August 13, 2016

Residual DNA analysis in influenza vaccine processing

In cell-based influenza vaccine production, the European Pharmacopoeia demands a host cell residual DNA concentration of less than 10 ng per dose. To reliably measure residual DNA in both process samples and final vaccine by quantitative PCR (qPCR), DNA preparation prior to analysis is a necessity. Samples from the vaccine purification process contain different buffers, salts, and host cell compounds, and varies 3–4 logs in DNA concentration from harvest to the final product, which all put strain on the DNA preparation method.
For accurate determination of DNA concentration, recovery is of high importance. There are many commercially available DNA preparation kits that use different techniques to bind DNA, from spin columns with a DNA-binding membrane or resin to magnetic beads. However, these kits are developed mainly for purification of DNA fragments from gel electrophoresis or genomic DNA from tissues such as blood or cultured cells, and do not have recovery as a priority. Few kits are intended for residual DNA determination in samples with high concentration of a protein or virus product.

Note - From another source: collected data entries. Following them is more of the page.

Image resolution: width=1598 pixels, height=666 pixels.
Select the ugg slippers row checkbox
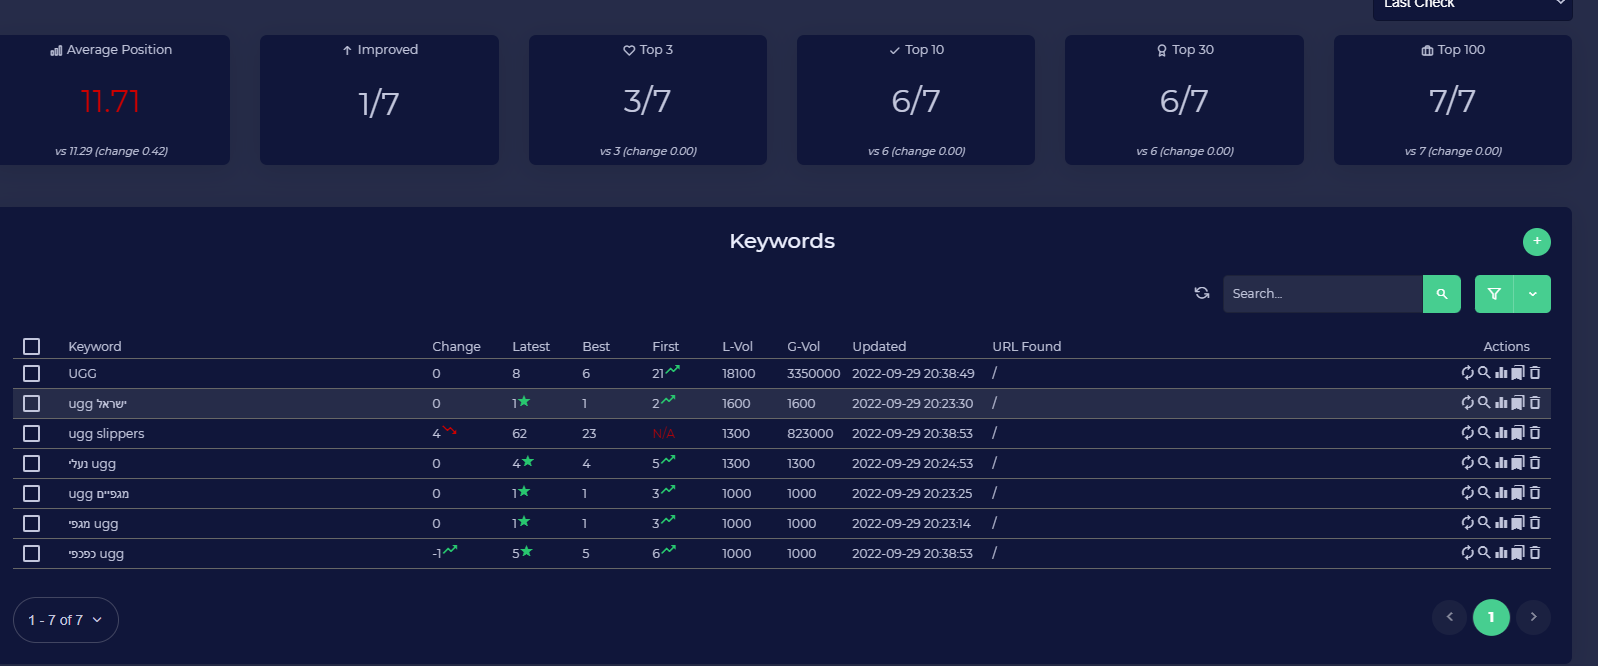[x=32, y=433]
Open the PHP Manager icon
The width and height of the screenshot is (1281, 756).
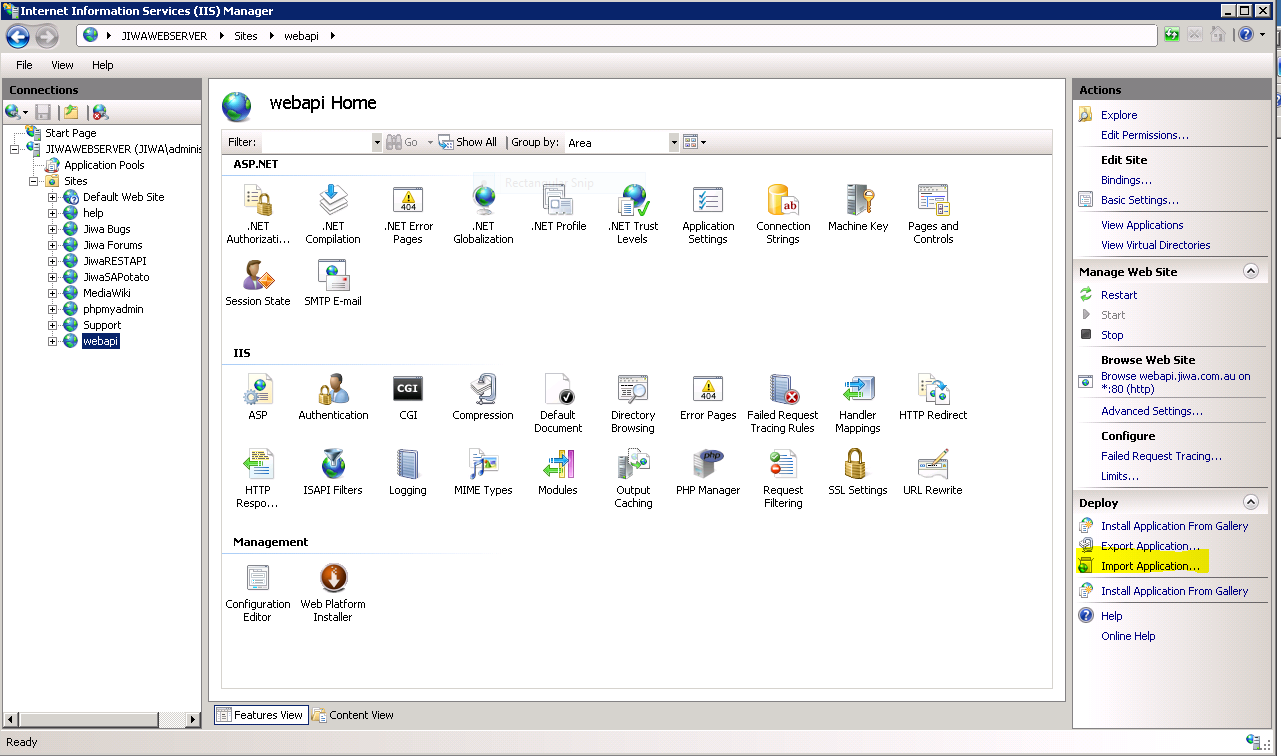click(x=708, y=468)
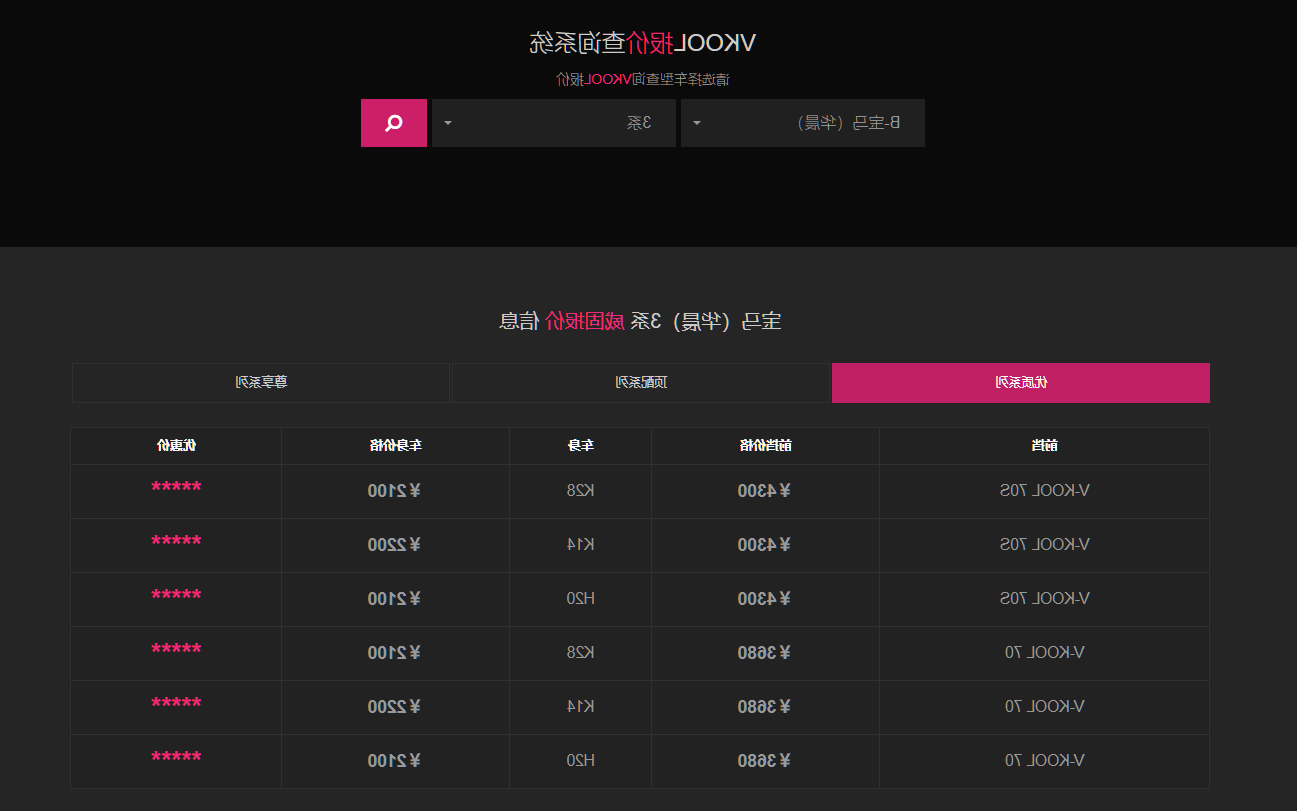Open the 尊享系列 tab
This screenshot has width=1297, height=811.
tap(261, 383)
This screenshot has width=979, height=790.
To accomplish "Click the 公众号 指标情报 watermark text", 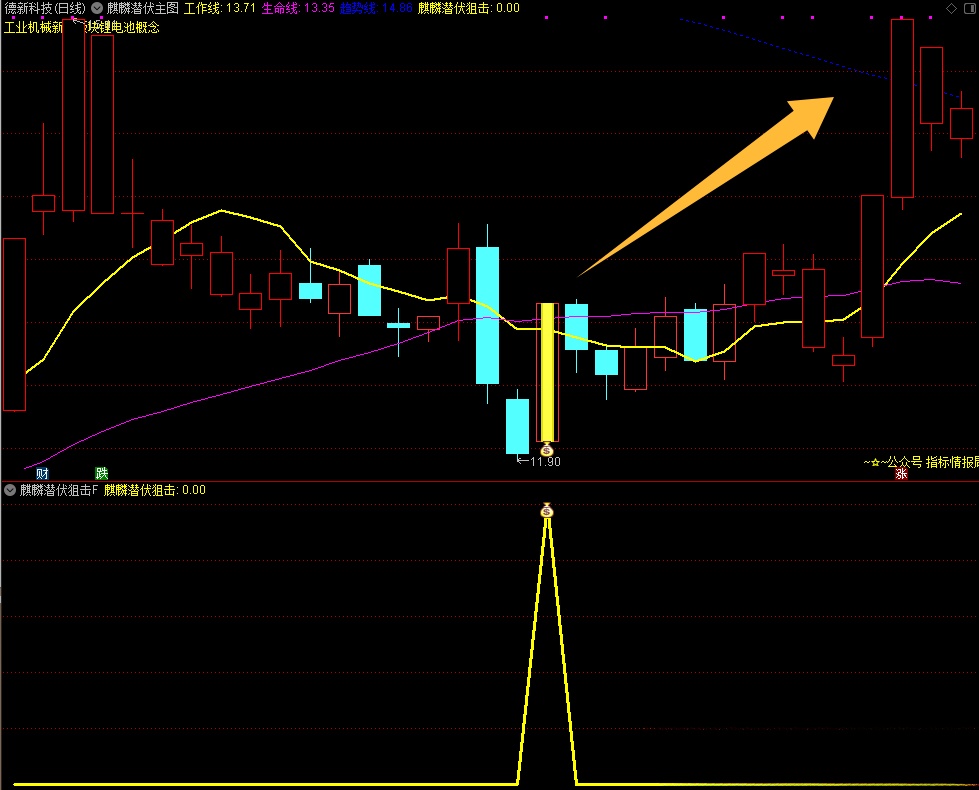I will pos(924,462).
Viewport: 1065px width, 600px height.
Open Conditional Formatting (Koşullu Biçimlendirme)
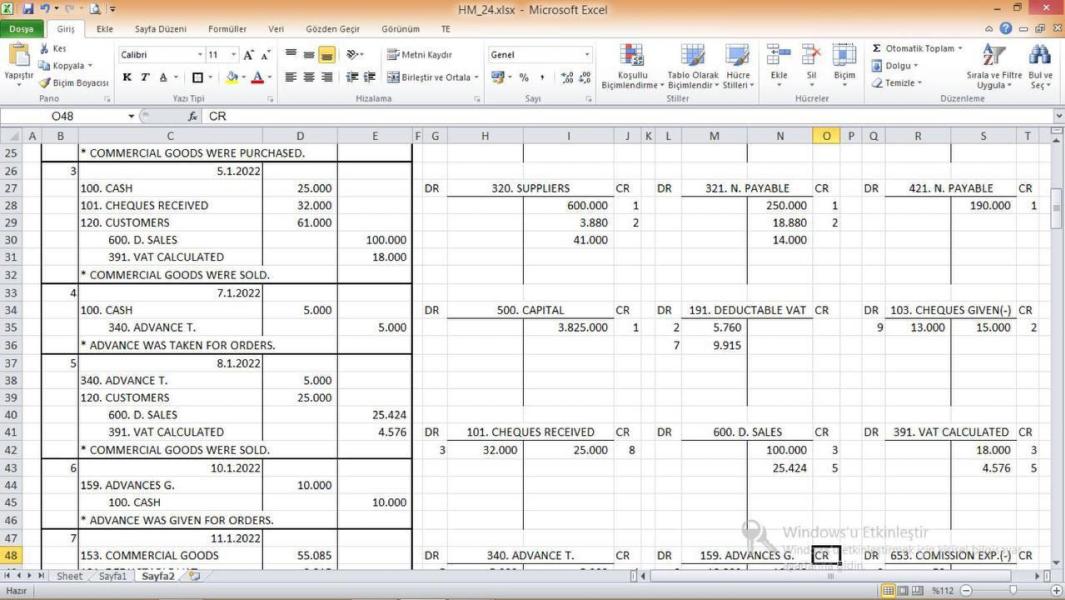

In this study, prototype chromatography resins for DNA preparation, in capture and batch modes, were evaluated for recovery, hands-on time, and throughput. In batch mode, recoveries of > 80% were achieved, but the technique exhibited matrix effects on real process samples. In capture mode, recoveries of 40%–60% were achieved after elution. However, recovery could be improved by concentration determination of DNA bound to the resin.